▶ _Listing_

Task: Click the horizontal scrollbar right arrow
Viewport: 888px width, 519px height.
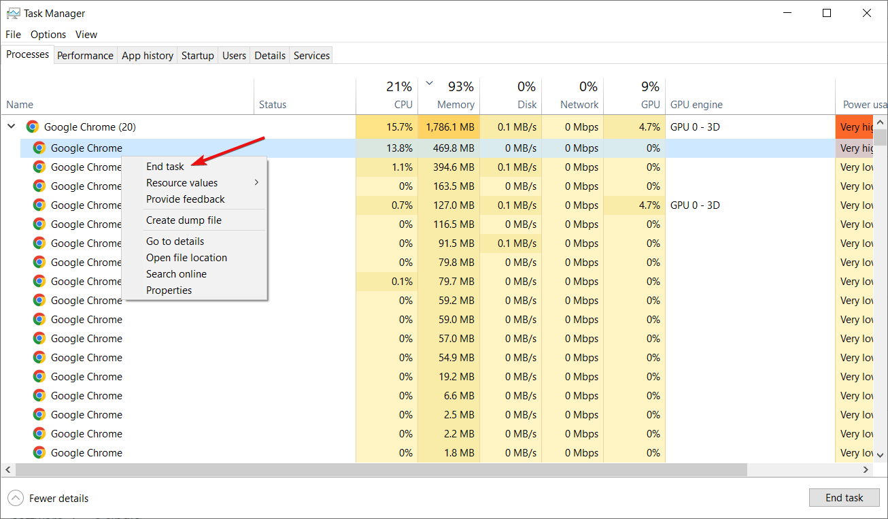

==

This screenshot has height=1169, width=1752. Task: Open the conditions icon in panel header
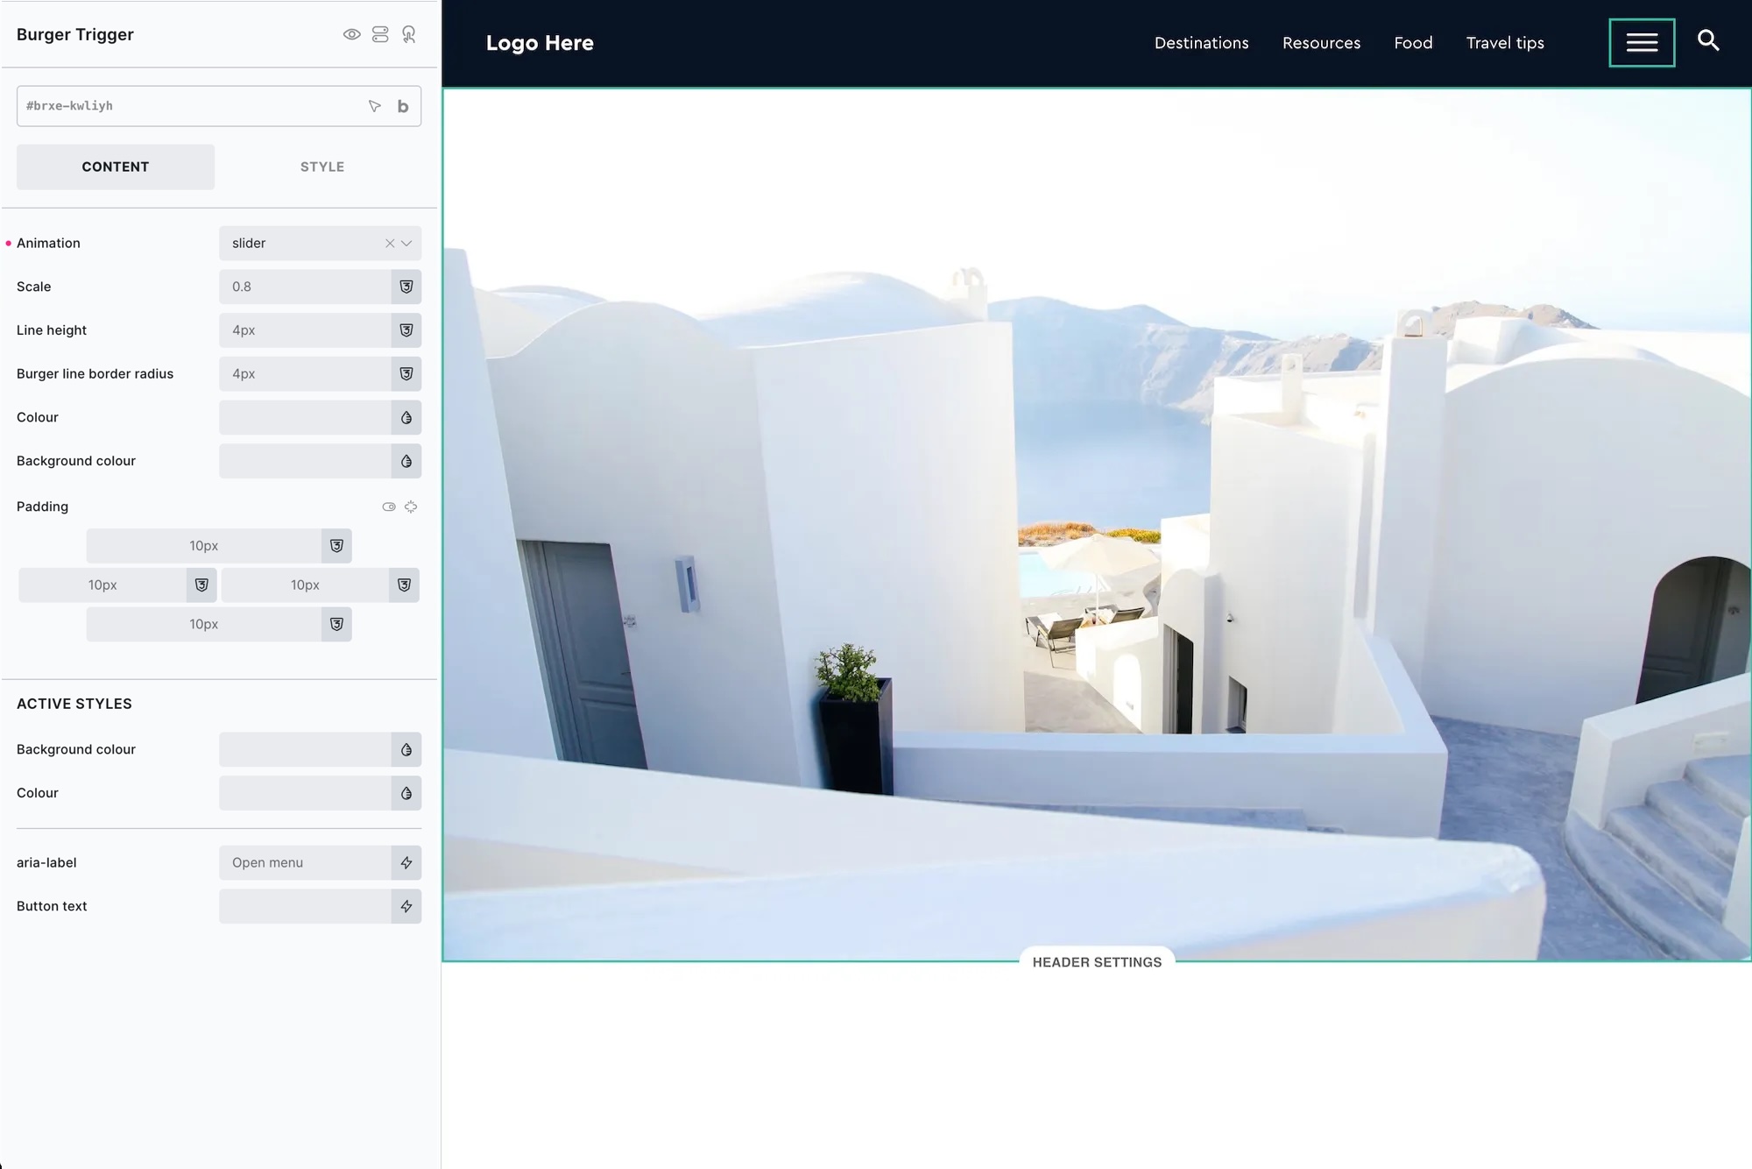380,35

---

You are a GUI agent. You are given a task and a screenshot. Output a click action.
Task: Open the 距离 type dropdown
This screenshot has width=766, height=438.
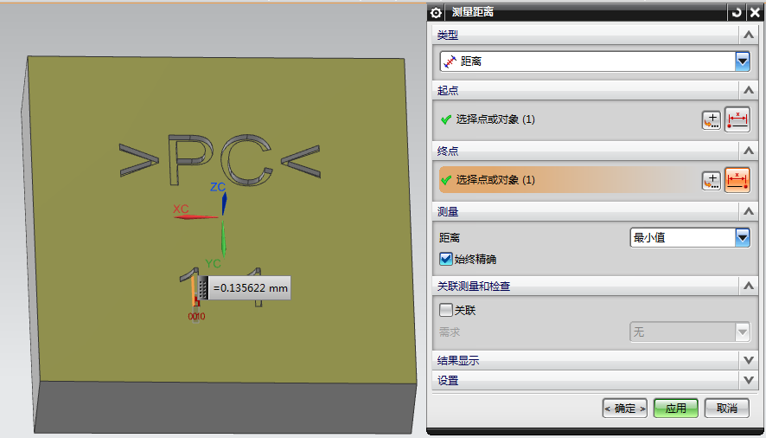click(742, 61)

▶ _Your goal_
Please arrange the lines of the records running from the line holding "Task: Click the" through the line holding "Viewport: 888px width, 519px height.", inclusive, as a JSON list of strings, one string per line, with blank lines left out.

▶ _Solution_
[
  "Task: Click the horizontal scrollbar right arrow",
  "Viewport: 888px width, 519px height."
]